Забывший тесный мой шалаш,
Спешу к проснувшимся селеньям,
Твержу: — Товарищи, я ваш![428]
Когда это было написано? Это было написано до революции 1905 года. Сологуб вообще не склонен был, храня свою независимость поэта, угождать вкусам преходящего «сегодня». Но пафос настоящей революции он чувствовал как поэт. Вот еще одно его стихотворение 1905 года — «Земля»:[429]
В блаженном пламени восстанья
Моей тоски не утоля,
Спешу сказать мои желанья
Тебе, моя земля.
Производительница хлеба,
Разбей оковы древних меж
И нас, детей святого неба,
Простором вольности утешь.
Дыханьем бури беспощадной,
Пожаром ярым уничтожь
Заклятья собственности жадной,
Заветов хитрых злую ложь.
Если бы я сейчас писал не воспоминания о Федоре Сологубе, а критическую статью о поэте, я бы привел немалый список его стихотворений, свидетельствующих о том, что побежденная революция 1905 года продолжала вызывать в поэте сочувственные отклики и в годы реакции.

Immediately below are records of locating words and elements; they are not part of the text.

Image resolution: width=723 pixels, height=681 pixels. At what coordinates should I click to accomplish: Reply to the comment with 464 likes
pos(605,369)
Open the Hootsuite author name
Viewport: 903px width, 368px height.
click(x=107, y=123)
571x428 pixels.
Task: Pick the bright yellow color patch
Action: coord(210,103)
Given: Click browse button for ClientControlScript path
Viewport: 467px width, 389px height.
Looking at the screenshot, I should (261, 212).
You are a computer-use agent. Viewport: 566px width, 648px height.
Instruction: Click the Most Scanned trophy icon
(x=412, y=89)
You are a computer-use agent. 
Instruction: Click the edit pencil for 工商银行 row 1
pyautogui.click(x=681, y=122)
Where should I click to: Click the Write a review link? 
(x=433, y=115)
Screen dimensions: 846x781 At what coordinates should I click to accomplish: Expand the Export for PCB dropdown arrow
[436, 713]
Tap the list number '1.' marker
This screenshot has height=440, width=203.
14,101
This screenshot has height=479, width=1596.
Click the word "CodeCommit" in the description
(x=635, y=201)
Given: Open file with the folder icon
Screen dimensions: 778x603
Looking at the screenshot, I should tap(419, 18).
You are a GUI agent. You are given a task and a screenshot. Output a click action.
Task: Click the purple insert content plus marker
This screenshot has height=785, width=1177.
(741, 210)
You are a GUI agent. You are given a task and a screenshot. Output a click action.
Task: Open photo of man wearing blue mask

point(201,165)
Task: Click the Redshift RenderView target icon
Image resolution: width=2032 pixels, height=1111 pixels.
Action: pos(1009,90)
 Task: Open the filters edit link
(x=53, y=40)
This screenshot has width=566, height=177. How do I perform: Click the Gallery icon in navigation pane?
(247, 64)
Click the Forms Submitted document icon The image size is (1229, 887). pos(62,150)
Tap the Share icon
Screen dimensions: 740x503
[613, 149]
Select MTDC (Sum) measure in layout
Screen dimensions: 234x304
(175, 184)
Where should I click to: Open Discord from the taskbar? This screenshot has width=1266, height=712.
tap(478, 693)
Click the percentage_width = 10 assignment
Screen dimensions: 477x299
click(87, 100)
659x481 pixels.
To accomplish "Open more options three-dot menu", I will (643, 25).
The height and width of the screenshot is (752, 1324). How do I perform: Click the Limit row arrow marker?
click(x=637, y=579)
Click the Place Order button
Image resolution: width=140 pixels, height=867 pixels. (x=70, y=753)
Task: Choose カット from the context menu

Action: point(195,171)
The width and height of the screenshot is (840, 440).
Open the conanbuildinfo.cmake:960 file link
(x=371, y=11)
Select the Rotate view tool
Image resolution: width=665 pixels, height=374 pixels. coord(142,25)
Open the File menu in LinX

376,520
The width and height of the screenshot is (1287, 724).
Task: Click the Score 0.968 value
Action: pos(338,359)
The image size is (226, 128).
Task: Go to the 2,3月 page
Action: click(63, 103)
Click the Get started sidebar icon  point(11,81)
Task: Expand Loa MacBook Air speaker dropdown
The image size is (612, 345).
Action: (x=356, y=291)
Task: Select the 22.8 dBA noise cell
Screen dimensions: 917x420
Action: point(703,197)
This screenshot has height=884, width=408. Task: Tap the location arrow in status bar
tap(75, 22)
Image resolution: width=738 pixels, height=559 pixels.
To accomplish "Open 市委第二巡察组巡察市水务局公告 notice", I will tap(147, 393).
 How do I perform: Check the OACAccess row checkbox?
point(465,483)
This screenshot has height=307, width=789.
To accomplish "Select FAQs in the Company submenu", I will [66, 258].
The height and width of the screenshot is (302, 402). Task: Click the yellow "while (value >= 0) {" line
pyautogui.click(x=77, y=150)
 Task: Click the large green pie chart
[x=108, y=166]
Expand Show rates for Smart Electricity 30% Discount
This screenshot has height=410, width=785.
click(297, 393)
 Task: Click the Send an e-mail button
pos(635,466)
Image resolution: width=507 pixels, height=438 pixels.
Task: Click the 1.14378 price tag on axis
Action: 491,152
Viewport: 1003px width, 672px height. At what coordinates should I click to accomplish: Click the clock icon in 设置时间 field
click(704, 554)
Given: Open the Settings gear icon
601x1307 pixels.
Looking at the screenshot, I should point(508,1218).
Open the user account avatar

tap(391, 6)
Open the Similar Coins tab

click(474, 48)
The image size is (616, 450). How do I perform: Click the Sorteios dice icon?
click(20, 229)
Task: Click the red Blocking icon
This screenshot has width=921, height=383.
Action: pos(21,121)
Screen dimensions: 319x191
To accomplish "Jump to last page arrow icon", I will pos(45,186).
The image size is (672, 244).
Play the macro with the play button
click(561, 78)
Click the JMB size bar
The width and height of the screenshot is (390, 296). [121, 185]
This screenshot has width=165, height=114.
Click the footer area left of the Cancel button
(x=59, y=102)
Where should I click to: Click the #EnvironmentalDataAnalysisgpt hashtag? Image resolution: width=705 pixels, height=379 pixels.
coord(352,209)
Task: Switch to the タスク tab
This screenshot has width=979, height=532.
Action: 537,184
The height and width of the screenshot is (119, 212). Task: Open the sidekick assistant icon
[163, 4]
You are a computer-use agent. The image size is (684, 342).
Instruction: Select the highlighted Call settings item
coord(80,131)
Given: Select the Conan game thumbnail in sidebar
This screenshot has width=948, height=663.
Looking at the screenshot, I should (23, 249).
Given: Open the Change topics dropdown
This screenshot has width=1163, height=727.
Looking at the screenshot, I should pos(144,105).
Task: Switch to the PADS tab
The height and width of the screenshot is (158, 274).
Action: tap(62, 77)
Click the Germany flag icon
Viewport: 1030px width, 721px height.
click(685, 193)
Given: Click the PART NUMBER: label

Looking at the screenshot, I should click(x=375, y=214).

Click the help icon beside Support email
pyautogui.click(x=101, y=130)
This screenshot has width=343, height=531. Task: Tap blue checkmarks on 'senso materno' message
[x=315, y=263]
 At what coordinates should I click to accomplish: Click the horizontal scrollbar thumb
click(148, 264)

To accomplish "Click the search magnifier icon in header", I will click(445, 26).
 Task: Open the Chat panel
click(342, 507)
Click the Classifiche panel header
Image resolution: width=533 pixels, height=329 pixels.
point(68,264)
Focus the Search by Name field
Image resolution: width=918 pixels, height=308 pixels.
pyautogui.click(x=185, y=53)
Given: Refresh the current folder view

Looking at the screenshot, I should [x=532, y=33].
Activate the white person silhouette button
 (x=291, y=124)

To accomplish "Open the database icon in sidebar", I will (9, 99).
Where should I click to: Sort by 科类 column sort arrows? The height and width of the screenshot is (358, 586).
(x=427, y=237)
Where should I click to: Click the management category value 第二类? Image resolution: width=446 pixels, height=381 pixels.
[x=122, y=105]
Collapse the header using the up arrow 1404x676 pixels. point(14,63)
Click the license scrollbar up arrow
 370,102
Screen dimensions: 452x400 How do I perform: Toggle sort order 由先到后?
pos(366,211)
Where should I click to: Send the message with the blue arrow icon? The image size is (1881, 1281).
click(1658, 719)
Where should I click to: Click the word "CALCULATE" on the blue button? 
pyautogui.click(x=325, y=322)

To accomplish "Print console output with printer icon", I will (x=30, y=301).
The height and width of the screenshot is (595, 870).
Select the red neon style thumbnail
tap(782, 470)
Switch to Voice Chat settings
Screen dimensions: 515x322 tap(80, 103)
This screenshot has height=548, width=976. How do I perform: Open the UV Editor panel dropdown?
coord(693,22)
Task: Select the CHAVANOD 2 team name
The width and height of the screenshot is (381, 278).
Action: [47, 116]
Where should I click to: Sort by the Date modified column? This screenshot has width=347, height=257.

Весною 1914 года, накануне мировой войны, Сологуб был в Париже, и его тогдашние «Парижские песни» очень характерны для его презренья к буржуазному миру. Там, в Париже, он заметил не только блеск и богатство внешней культуры, но и нечто иное —
Сволочь пьяную всех наций
И грабителей всех стран…[430]
И нашу революцию после падения самодержавия он приветствовал достойно:
Самый ясный праздник года —
День, когда несет в народ свобода
Первомайский милый цвет.[431]
Но само собой разумеется, что все эти социальные мотивы не составляют главного и характерного для поэзии Сологуба. Конечно, он оставался поэтом одиноким, меланхоличным, острым, ироническим и замкнутым в себе — одним словом — декадентом. Однако совершенное поэтическое произведение, независимо от его психологической окраски, само по себе сокровище. И хочет или не хочет того поэт, но если он мастер настоящий и совершенный, то он тем самым полезен обществу, ибо, даже отрекаясь от общественности и будто бы ее отрицая, он все равно фатально ей служит. Так, например, и роман Сологуба «Мелкий бес», плод отравной и темной мечты поэта, в конечном итоге оказывается гигантским снарядом, метко брошенным в твердыню мещанской психологии. Идиотская маска Передонова пострашнее бесчисленных бытовых романов, где мнимые реалисты пыхтят и потеют, изображая «правдоподобно» действительность. От этих бытописаний через какие-нибудь десятилетия не останется и следа, а фантастический Передонов никогда не умрет и всегда будет страшным предостережением человеку.
III
Та петербургская романтическая ирония, которой был болен Блок, была, конечно, не чужда и Сологубу. Этим недугом позднего романтизма мы все страдали. Поэты смеялись и шутили невесело над собою и над миром. И Сологуб шутил. Одной из тогдашних забав поэтов были каламбуры. Иногда они были многозначительны и загадочны, иногда вся соль их заключалась в их предельной дурашливости. Здесь уж смеялись над самим каламбуром.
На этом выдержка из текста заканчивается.